↓
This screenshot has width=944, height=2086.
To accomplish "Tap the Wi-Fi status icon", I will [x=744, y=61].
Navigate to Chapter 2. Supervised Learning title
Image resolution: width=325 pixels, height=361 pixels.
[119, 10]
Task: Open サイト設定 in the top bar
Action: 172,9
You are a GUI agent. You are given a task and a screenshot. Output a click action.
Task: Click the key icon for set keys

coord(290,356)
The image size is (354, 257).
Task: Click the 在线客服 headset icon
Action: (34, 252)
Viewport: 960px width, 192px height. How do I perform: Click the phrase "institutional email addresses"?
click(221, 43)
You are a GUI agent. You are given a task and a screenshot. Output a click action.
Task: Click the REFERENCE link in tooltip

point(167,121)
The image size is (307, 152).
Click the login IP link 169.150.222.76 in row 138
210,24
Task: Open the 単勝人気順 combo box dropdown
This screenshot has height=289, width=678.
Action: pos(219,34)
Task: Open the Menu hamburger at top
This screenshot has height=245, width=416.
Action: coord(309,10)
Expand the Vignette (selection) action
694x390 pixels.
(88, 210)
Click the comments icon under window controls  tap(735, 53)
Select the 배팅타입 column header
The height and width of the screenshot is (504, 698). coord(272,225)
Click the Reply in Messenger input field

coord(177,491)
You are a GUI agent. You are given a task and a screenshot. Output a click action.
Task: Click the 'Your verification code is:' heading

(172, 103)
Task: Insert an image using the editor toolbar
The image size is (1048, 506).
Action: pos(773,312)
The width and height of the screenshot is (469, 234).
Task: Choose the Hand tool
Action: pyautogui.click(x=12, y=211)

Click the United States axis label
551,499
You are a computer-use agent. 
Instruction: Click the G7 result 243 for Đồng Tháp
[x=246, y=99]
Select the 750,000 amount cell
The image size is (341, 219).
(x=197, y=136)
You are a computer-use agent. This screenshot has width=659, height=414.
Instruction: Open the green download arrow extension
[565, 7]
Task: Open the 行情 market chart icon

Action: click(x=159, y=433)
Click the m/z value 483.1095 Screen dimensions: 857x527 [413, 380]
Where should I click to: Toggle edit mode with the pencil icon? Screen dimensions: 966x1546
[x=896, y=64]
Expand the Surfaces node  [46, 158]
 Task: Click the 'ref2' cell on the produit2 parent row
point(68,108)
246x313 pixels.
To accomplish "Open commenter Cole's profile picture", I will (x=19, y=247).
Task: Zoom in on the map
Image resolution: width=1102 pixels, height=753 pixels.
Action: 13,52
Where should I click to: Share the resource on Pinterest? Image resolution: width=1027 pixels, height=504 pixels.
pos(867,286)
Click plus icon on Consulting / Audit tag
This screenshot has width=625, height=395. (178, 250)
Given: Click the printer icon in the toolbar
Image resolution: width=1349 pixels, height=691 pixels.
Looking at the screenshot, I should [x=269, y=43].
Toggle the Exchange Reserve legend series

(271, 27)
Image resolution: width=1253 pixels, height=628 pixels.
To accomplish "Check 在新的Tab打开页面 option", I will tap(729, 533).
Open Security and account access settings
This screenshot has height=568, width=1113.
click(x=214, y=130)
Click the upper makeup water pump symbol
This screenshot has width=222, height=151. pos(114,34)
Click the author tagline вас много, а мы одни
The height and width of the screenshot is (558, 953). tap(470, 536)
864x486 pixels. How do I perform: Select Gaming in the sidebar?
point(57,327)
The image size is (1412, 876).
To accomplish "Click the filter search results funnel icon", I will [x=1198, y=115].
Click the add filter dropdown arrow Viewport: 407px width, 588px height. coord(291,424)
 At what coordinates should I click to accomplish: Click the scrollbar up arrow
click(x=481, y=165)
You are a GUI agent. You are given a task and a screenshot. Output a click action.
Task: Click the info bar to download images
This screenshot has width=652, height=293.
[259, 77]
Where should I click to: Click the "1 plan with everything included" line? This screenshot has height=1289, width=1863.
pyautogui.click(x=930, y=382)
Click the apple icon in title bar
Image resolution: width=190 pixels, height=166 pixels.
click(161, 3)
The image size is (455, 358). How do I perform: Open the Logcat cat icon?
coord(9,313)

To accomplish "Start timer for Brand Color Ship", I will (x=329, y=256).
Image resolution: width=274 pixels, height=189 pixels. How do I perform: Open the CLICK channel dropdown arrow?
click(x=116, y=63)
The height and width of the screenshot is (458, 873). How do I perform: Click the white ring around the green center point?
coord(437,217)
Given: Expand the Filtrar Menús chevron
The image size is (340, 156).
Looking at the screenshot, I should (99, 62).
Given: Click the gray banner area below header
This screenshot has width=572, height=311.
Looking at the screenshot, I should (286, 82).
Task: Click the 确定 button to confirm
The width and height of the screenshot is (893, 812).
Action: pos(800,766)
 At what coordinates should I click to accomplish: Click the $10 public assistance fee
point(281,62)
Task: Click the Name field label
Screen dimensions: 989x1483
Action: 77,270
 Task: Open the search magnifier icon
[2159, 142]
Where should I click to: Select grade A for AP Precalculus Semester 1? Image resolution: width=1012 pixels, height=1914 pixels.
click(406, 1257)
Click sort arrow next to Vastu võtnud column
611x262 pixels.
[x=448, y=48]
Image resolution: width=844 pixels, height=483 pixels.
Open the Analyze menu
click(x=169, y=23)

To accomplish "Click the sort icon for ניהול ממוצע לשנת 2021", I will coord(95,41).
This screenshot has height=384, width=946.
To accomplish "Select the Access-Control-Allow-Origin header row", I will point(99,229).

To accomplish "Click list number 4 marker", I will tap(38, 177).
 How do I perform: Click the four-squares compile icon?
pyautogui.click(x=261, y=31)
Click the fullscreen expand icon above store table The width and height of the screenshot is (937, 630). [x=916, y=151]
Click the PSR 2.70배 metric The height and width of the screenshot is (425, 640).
↑
- YOUR ASSIGNMENT
Work out how many lines of the listing above include the word "computer". Reply with nothing but the count.

- SOLUTION
2